THE HORRIFIC BLUEBEARD OF QUIET DELL - Late Night Tales

(09/17/2024)
2021 - A historical group in Harrison County has produced a video about the life and times of Harry Powers, reviving the tales about the "Bluebeard of Quiet Dell."

"The Bluebeard of Quiet Dell"

By Bob Weaver

On warm summer nights in the Village of Hur, when the McCoy family had exhausted stories about things that happened in these hills, or talking about the comings and goings of their neighbors, someone would start dredging horrific tales or ghostly happenings.

The family told this tale.

Those tales generally had some connection to real-life, like the "Bluebeard of Quiet Dell" in Harrison County. There was a newspaper clipping about the killer in the family scrapbook with the sordid story of "West Virginia's Crime of the Century."

On August 27, 1931, lurid headlines shocked the town of Clarksburg and quickly took the nation by storm as a grisly story unfolded.

The community flocked to Quiet Dell to look for bodies

Each newspaper account in Clarksburg and around the nation revealed more vivid details about the serial killer known as Harry Powers a.k.a. numerous other names.

The saga began with a phone call from more than 500 miles away when officials in Park Ridge, Illinois, contacted Clarksburg police about a widow and her three children who had been missing for more than two months.

The mother, Asta Buick Eicher, had left behind 27 letters from Cornelius O. Pierson (Powers), postmarked from Clarksburg.

Clarksburg detective Carl Southern discovered that a Cornelius Pierson had rented a post office box, and went to the home of a local grocer and former vacuum salesman known locally as Harry Powers.

When Powers returned home, he was placed under arrest for manslaughter in the disappearance of Eicher and her children, despite the lack of solid evidence or the bodies of the missing people.

In his pockets, curiously, were five letters addressed to five different women.

Police went to a board and batten garage on a small farm Powers owned in Quiet Dell, detectives breaking into building and finding dried bloodstains, but no bodies.

On the morning of August 28, police escorted Powers to the garage and discovered bloodstained clothing and jewelry in a basement beneath the garage, under a trapdoor. Police also noticed a noose tied to a rafter above the trapdoor.

Four victims of Quiet Dell Bluebeard - the Eicher Family

Following up on a tip from a local boy, police uncovered a drainage ditch beside the garage, and while excavating the ditch, investigators found what they were looking for the badly decomposed bodies of Eicher and her three children: Greta, 14; Harry, 12; and Anabel, 9.
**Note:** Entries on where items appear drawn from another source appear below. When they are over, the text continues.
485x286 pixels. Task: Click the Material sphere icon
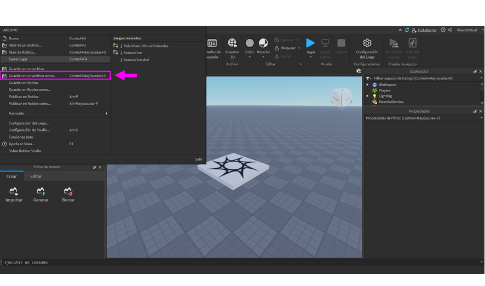(x=263, y=43)
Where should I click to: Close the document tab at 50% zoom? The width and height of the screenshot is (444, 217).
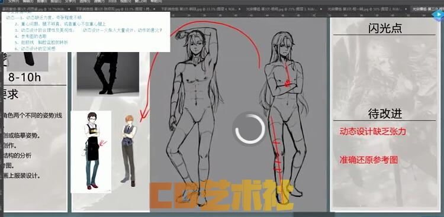click(406, 9)
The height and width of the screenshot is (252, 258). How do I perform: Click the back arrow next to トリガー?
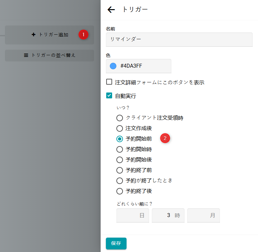[x=111, y=10]
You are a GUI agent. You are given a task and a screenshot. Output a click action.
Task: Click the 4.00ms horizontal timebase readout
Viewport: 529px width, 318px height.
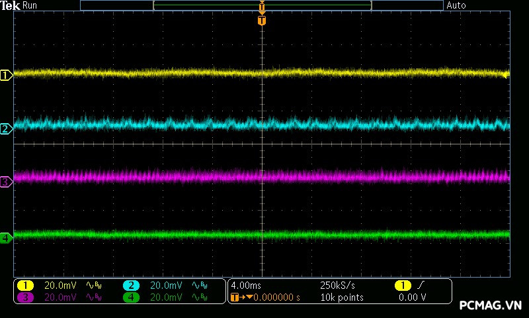click(246, 286)
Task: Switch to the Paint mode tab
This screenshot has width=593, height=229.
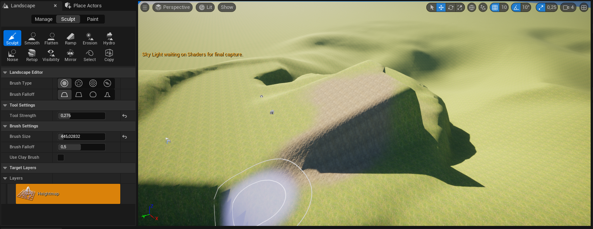Action: (x=92, y=19)
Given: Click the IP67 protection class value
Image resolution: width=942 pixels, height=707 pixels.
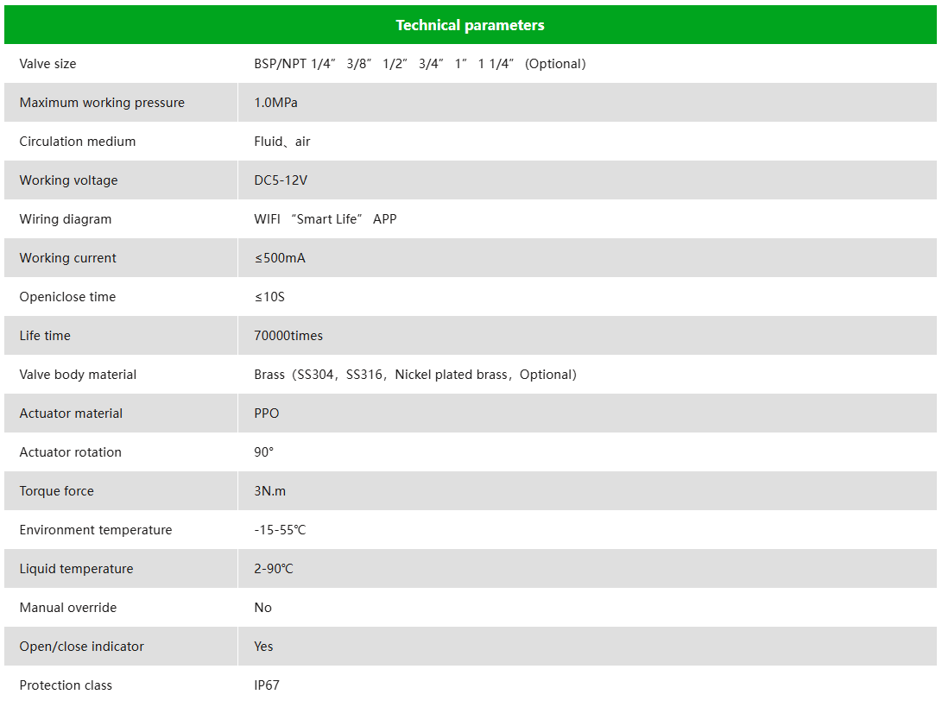Looking at the screenshot, I should (x=267, y=685).
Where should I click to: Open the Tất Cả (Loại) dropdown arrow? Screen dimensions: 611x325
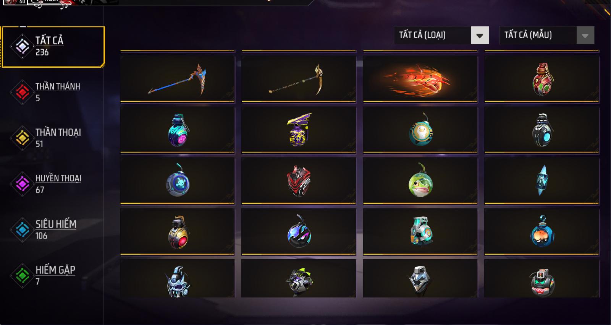(x=480, y=36)
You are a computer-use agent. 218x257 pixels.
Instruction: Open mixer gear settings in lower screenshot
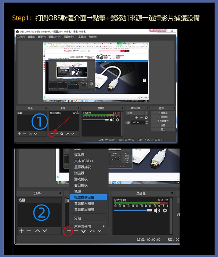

The victims' hands had been bound with rope that matched the noose in the garage. Two days later, the police also found the body of Dorothy Lemke, a 50 year old widow from Northboro, Massachusetts.

Powers then confessed to the murders.

The classic Bluebeard had scoured lonely-hearts ads in out-of-town papers and wrote the women tantalizing letters. The ladies who were willing to come visit and would swindle away their cash and dispose of them.

He told investigators he would be sexually aroused hearing their dying screams.

When questioned concerning the small mountain of items who's owners were unknown, Powers clammed up, muttering "You've got me on five, what good would fifty more do?"

He was sentenced to death and hung on March 18, 1932.

Arresting officer talks with Powers before hanging

After hearing such sordid tales, I would walk briskly up the darkened Hur road to be tucked safely to bed, likely followed by troubling dreams.

The 1953 novel "Night of the Hunter," and the 1955 iconic film of the same name, starring Shelley Winters and Robert Mitchum, was based on the Quiet Dell tale.

The book was written by WV writer Davis Grubb, whose other novel was made into a film called "Fools Parade.

Grubb, who lived in New York, was a fascinating man who returned to Moundsville for the world premier of the film in a taxicab with his small dog, perhaps one of the longest taxi rides in history.

Grubb, long suffering from alcoholism, returned to the Mountain State, attempting a recovery from his disease, shortly before dying in 1980.

In 2013, Jayne Anne Phillips in her novel "Quiet Dell" examined the case anew.